Drift Velocity Flashcards
what condition has to be met in order tor a current to flow in a material
the material must contain suitable charge carriers
what are tow examples of suitable charge carriers
- loosely bond electrons in metals (delocalised)
- or ions in electrolytes and gases
a circuit has a high voltage supply with two metal
plates facing each other (not touching) and an ammeter in series. if a ball coated in aluminium paint were to be dangling in between the plates, what would you see happen to the ball
- the ball would begin swinging back and forth
- touching one plate and immediately swinging to the plate
what is the ball doing in that circuit
it is transferring charge as it touches the metal plates
what would the charges of the plates be if the current was flowing from left to right
- the left plate would have a positive charge
- whereas the right plate would have a negative charge
what is actually happening to the ball in this circuit now that you know the charges of the plates
- the ball is being attracted to the positively charged plate (or the negative whichever is first)

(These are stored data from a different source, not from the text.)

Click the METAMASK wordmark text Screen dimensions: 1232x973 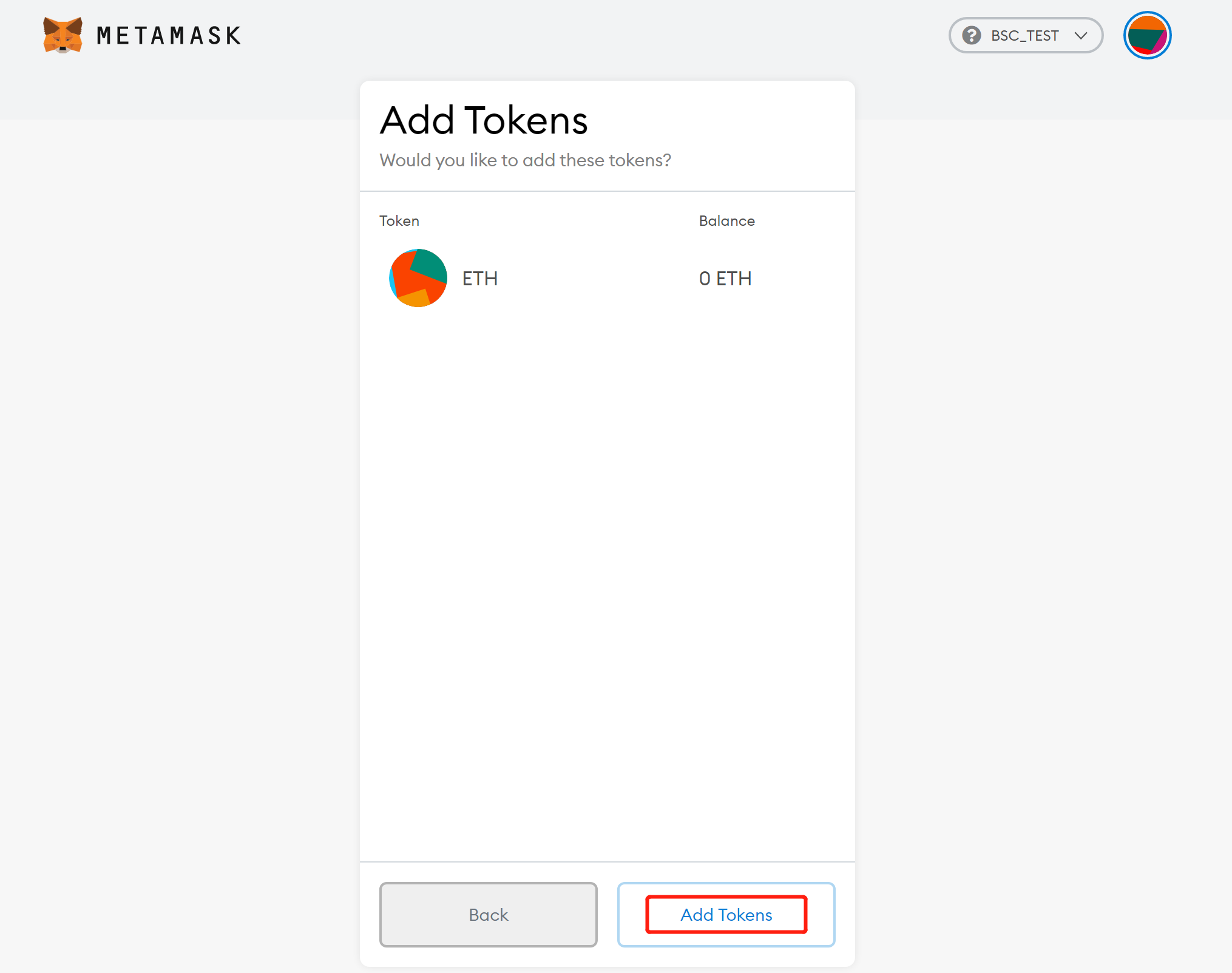169,36
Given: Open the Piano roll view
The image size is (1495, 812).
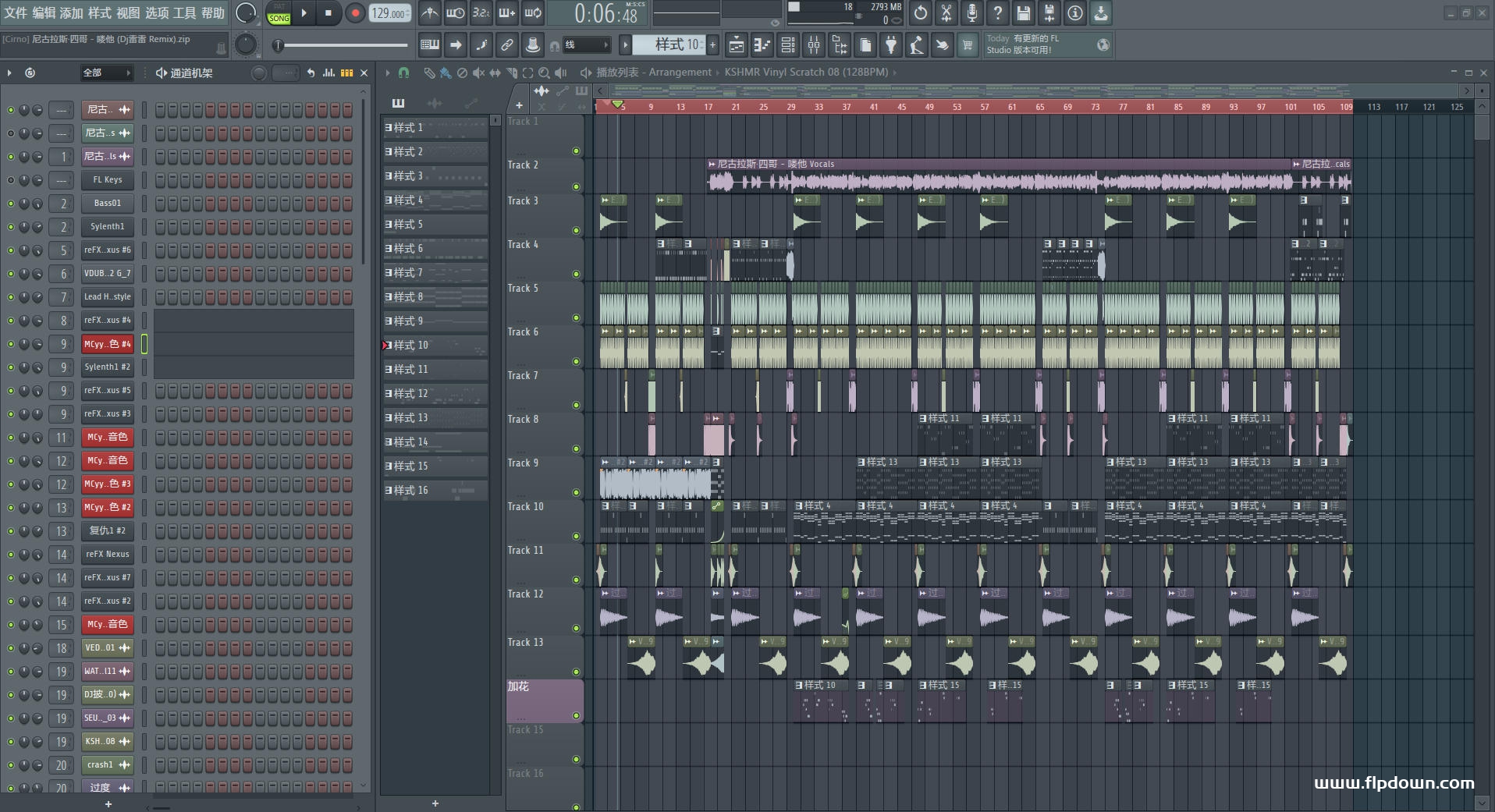Looking at the screenshot, I should coord(762,45).

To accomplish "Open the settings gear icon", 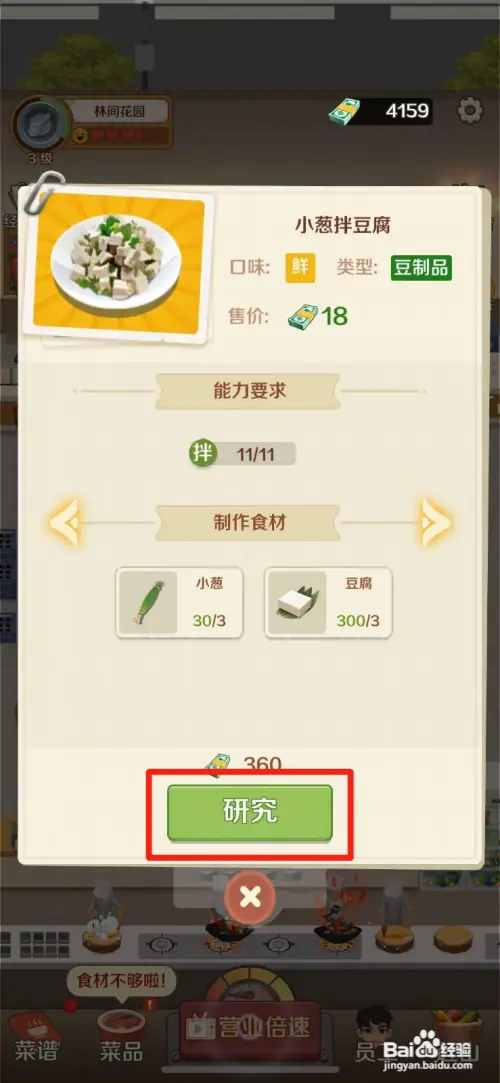I will click(470, 110).
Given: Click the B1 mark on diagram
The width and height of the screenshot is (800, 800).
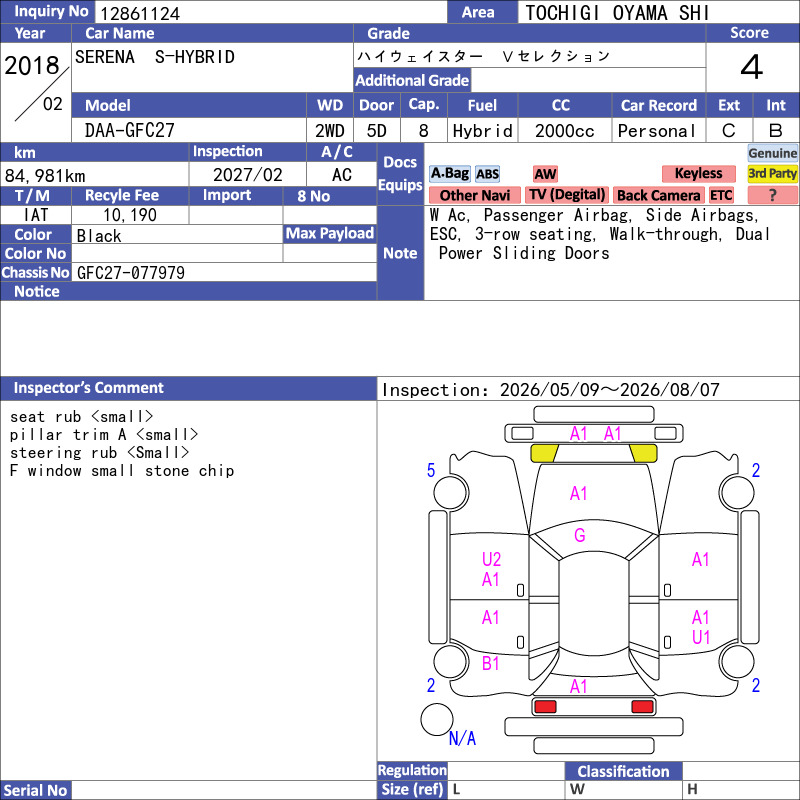Looking at the screenshot, I should [490, 663].
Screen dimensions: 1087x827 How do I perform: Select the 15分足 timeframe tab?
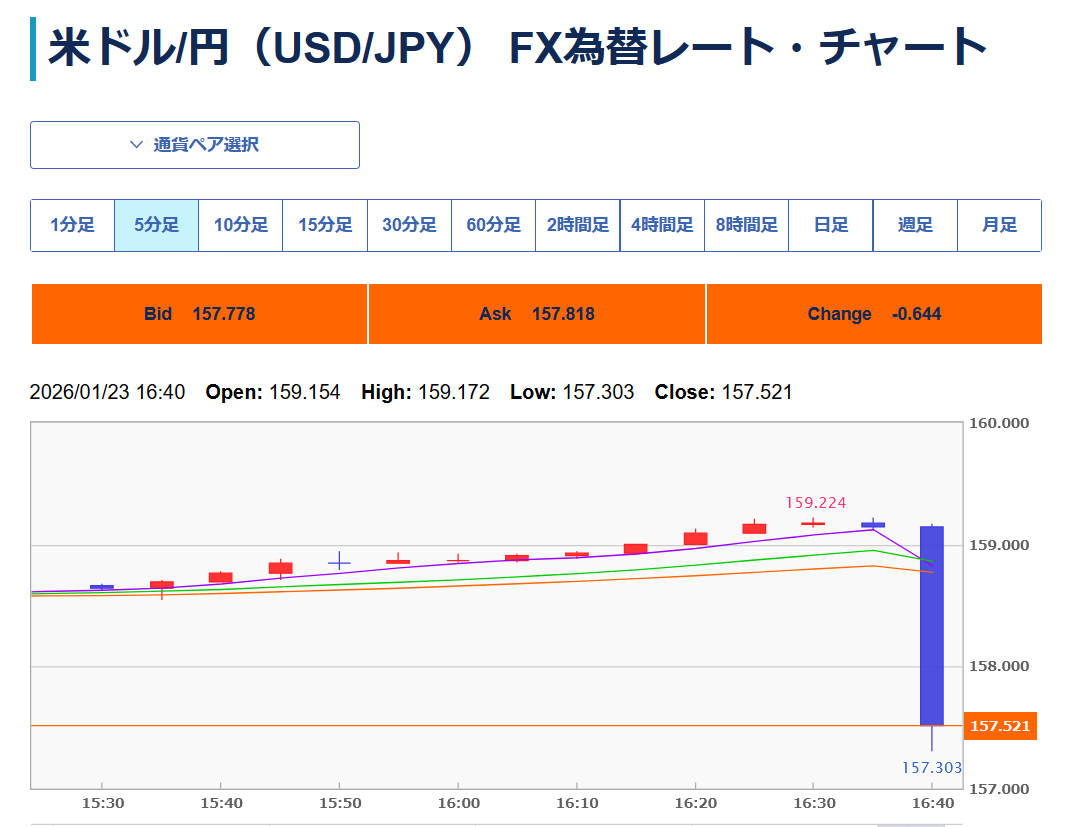click(324, 225)
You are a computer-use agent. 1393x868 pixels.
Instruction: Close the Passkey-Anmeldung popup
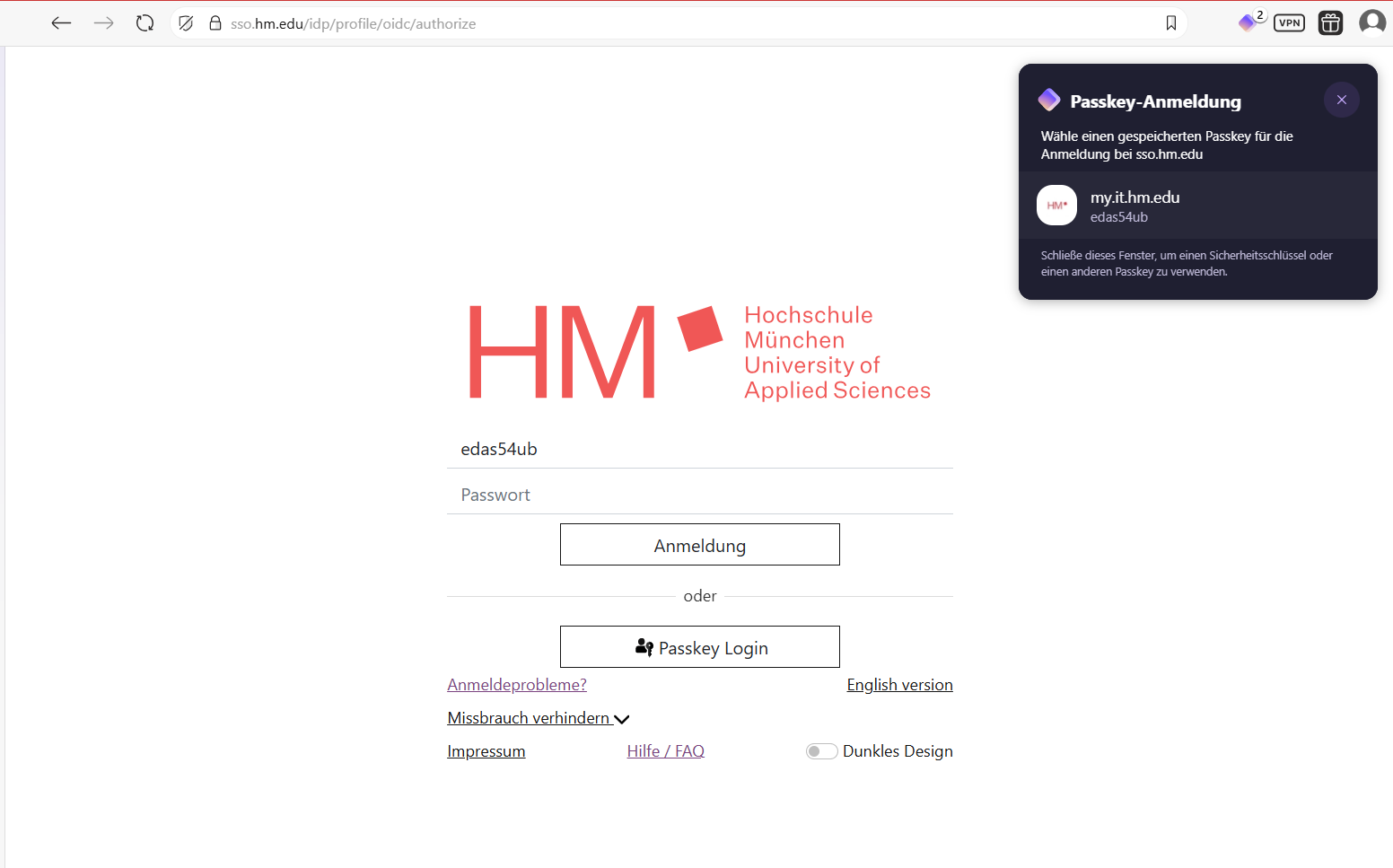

- when it comes into contact with the plate it transfers its electrons and becomes positively charged
- when it becomes positive it repels with the positive plate so swings in the other direction
- and because the other plate is negatively charged it is attracted to it
- where it will come into contact with it and become negatively charged
what is the effect of the ball constantly transferring charge
- the circuit becomes complete
- so it allows a current to flow through it
what is the balls role in this circuit
it acts as the charge carrier
why is it conventional to take the direction of an electric current to be in the direction in which a positive charge would move
- because if the charge carriers were negative like the electrons in a connecting wire
- the charge carriers actually move in the opposite direction to the current
in a metallic conductor what are the charge carriers
- loosely bound outer electrons
- known as delocalised electrons
how do the outer electrons move in a metal
- they move with random thermal motion
- back and forth within the crystal lattice of the metal
- at speeds approaching one-thousandth the speed of light
what happens when a potential difference is applied to a circuit which causes the electrons to move
- an electric field is created
- which exerts a force on the free electrons
what is the motion of the electrons specifically like
they begin to drift in the direction of the force
if the electric field is constant, why dont the delocalised electrons accelerate at a constant rate as newtons second law says
- because they collide with regularly spaced atoms (or ions)
- in the crystal lattice
why are the atoms actually ions
- because the electron(s) on their outer shell is delocalised and is moving
- leaving the atoms with a few less electrons and therefore a positive charge
what do these collisions do to the electrons
- they cause an equal and opposite force to be exerted on the electrons
- which by newtons law, continue with a constant drift velocity
what does the constant drift velocity make
a constant current
which terminal of the cell do electrons drift to and why
- they drift to the positive terminal of the cell
- as they are negatively charged charge carriers
- so they will be attracted to the positive end
why is the way in which we draw the direction of current (conventional current) wrong
- we draw current flowing from the positive terminal to the negative terminal
- when it should be from the negative to the positive as they are drifting towards it
why did we get the direction of current flow wrong in the first place
- when it was drawn scientists didnt know it was the drift of electrons that caused a current to flow in a metallic conductor
- so they just defined the flow in the wrong direction (positive to negative)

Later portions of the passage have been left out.